═════ MATERIAL FORNECIDO ═════

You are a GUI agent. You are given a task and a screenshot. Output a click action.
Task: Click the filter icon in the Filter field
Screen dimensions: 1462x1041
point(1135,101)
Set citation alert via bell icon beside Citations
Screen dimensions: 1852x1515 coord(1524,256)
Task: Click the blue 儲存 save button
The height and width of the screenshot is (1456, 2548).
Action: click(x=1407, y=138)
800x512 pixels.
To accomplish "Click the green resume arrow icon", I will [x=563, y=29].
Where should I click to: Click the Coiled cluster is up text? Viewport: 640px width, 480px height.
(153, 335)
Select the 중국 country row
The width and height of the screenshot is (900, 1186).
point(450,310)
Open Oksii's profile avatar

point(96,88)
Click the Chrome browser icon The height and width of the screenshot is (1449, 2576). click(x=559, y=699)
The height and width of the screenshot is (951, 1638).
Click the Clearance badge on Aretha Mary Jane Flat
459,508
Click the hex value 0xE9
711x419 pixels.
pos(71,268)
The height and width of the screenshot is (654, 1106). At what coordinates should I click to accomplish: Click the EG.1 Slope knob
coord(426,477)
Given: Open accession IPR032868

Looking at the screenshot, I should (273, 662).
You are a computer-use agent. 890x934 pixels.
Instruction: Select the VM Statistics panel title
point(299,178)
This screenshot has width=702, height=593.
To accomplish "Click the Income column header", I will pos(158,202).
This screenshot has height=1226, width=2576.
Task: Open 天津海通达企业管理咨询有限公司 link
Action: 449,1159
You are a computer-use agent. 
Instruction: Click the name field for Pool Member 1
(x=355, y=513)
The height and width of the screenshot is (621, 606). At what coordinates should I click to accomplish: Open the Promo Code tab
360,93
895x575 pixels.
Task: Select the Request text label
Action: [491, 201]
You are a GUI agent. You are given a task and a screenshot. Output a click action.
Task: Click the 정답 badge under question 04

═════

§ **DESCRIÇÃO DA TAREFA**
Apresente todas as linhas das entradas acima como uma lista numerada, omitindo as linhas em branco.

§ **RESULTADO DO EXERCÍCIO**
1. You are a GUI agent. You are given a task and a screenshot. Output a click action.
2. Task: Click the filter icon in the Filter field
3. Screen dimensions: 1462x1041
4. point(1135,101)
5. Set citation alert via bell icon beside Citations
6. Screen dimensions: 1852x1515 coord(1524,256)
7. Task: Click the blue 儲存 save button
8. The height and width of the screenshot is (1456, 2548).
9. Action: click(x=1407, y=138)
10. 800x512 pixels.
11. To accomplish "Click the green resume arrow icon", I will [x=563, y=29].
12. Where should I click to: Click the Coiled cluster is up text? Viewport: 640px width, 480px height.
13. (153, 335)
14. Select the 중국 country row
15. The width and height of the screenshot is (900, 1186).
16. point(450,310)
17. Open Oksii's profile avatar
18. point(96,88)
19. Click the Chrome browser icon The height and width of the screenshot is (1449, 2576). click(x=559, y=699)
20. The height and width of the screenshot is (951, 1638).
21. Click the Clearance badge on Aretha Mary Jane Flat
22. 459,508
23. Click the hex value 0xE9
24. 711x419 pixels.
25. pos(71,268)
26. The height and width of the screenshot is (654, 1106). At what coordinates should I click to accomplish: Click the EG.1 Slope knob
27. coord(426,477)
28. Given: Open accession IPR032868
29. Looking at the screenshot, I should (273, 662).
30. You are a computer-use agent. 890x934 pixels.
31. Instruction: Select the VM Statistics panel title
32. point(299,178)
33. This screenshot has width=702, height=593.
34. To accomplish "Click the Income column header", I will pos(158,202).
35. This screenshot has height=1226, width=2576.
36. Task: Open 天津海通达企业管理咨询有限公司 link
37. Action: 449,1159
38. You are a computer-use agent. 
39. Instruction: Click the name field for Pool Member 1
40. (x=355, y=513)
41. The height and width of the screenshot is (621, 606). At what coordinates should I click to accomplish: Open the Promo Code tab
42. 360,93
43. 895x575 pixels.
44. Task: Select the Request text label
45. Action: [491, 201]
46. You are a GUI agent. You are given a task and a screenshot. Output a click action.
47. Task: Click the 정답 badge under question 04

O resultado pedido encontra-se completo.